#### Information shown

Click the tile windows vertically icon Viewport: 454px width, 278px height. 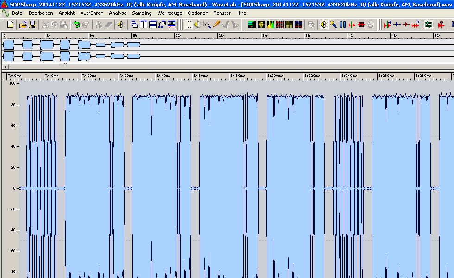[x=144, y=24]
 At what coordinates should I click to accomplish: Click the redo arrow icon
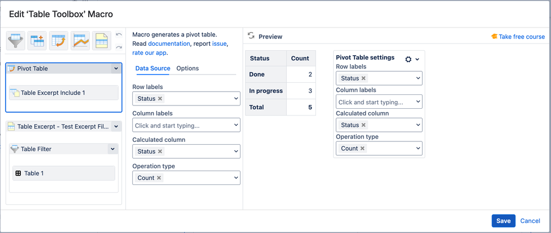pyautogui.click(x=119, y=47)
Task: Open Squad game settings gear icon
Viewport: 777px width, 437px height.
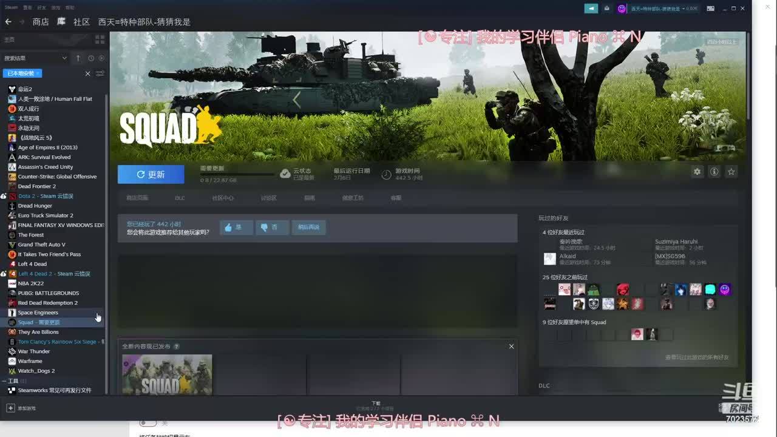Action: (x=697, y=172)
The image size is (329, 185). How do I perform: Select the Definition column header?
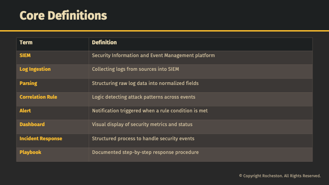(x=104, y=42)
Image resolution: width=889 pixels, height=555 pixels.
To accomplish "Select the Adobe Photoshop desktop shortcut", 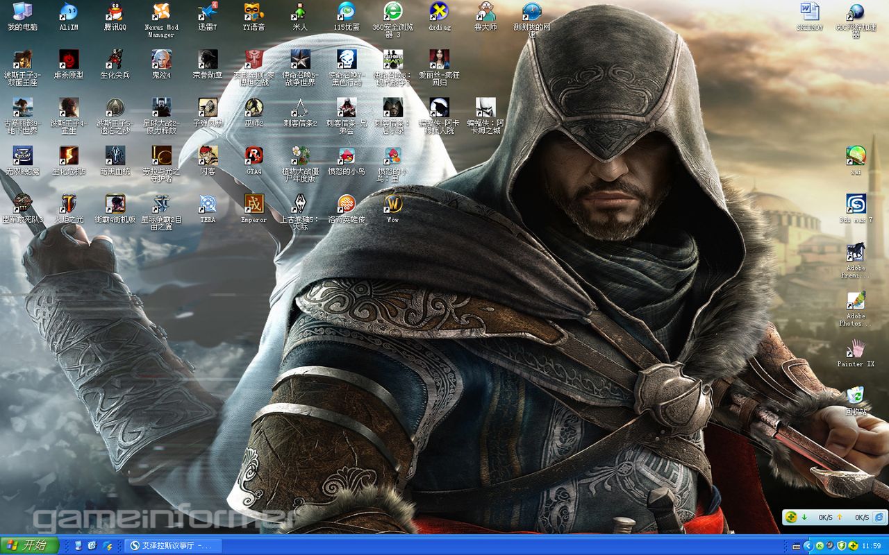I will [x=856, y=300].
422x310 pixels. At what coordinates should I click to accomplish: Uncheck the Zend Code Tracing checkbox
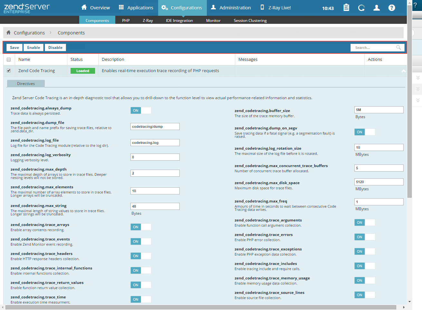pos(9,70)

########

◆ **Task item**: An exact copy of the lines from the line containing "422x310 pixels. At" through the final line of the listing, without pictures, is the expected result.

◆ **Expected answer**:
422x310 pixels. At what coordinates should I click to accomplish: Uncheck the Zend Code Tracing checkbox
pos(9,70)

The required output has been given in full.